Shocking, scandalous and deeply deeply real: Divorce on Sky Atlantic is the autumn TV show we've all been waiting for

Divorce, Sky Atlantic: Sarah Jessica Parker and Thomas Haden Church
Divorce, Sky Atlantic review: CULTURE WHISPER SAYS: ★★★★★

"He doesn't just make me come. He makes me come a lot". Sarah Jessica Parker as Carrie Bradshaw was pretty brash, but she would never be caught dead saying those words. Her dirtier, more selfish, cheating older alter ego in a brand new show on Sky Atlantic, however? Carrie Bradshaw 2.0 is much more fun, and starring in a deliciously horrid new show written by the mastermind behind Catastrophe, Sharon Horgan.

This is the fictional story of the magnificently selfish Frances (Parker), who finds herself is in a loveless marriage with the deadly dull Robert (Thomas Haden Church). They coexist in perfect disharmony. In the first scene, we're introduced to their marital misery with Robert shoving a bucket full of his own poo in Frances' face, having been forced to defecate in the garage as Frances spent so long soaking in a nice long bath.

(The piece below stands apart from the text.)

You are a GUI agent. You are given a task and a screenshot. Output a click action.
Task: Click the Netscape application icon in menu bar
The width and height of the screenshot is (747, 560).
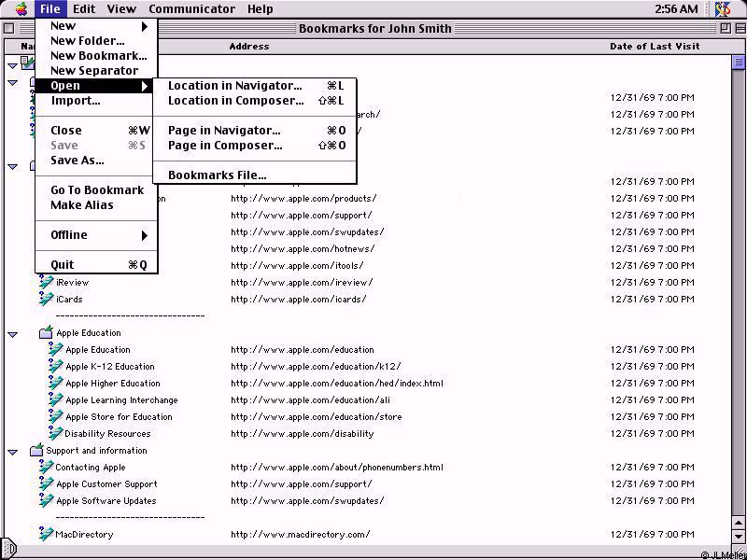(722, 9)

The tipping point in the marriage comes, not with buckets of poo (thank goodness) but when Frances watches one of her friends threaten her bullying husband with a gun and give him a heart attack. She needs a divorce, she says. She doesn't want to blow her husband's horrible moustache off his pedestrian head.



Unlike most British writing that makes its way across the pond and onto American shores, it doesn't seem to have been exposed to much linguistic censorship. The full, kaleidoscopic range of dirty language you would expect to encounter in a case of marital rot is up for grabs, and the characters use it to full effect. There's not a single redeeming person amongst the cast. Everyone is a selfish, egotistical maniacal monster, disappointed with their lot.

This is a brilliant tale of connubial decline, deadly funny and honest portrayal of lovers who are out for themselves. It's the best and worst thing on TV this autumn. Go and watch it now.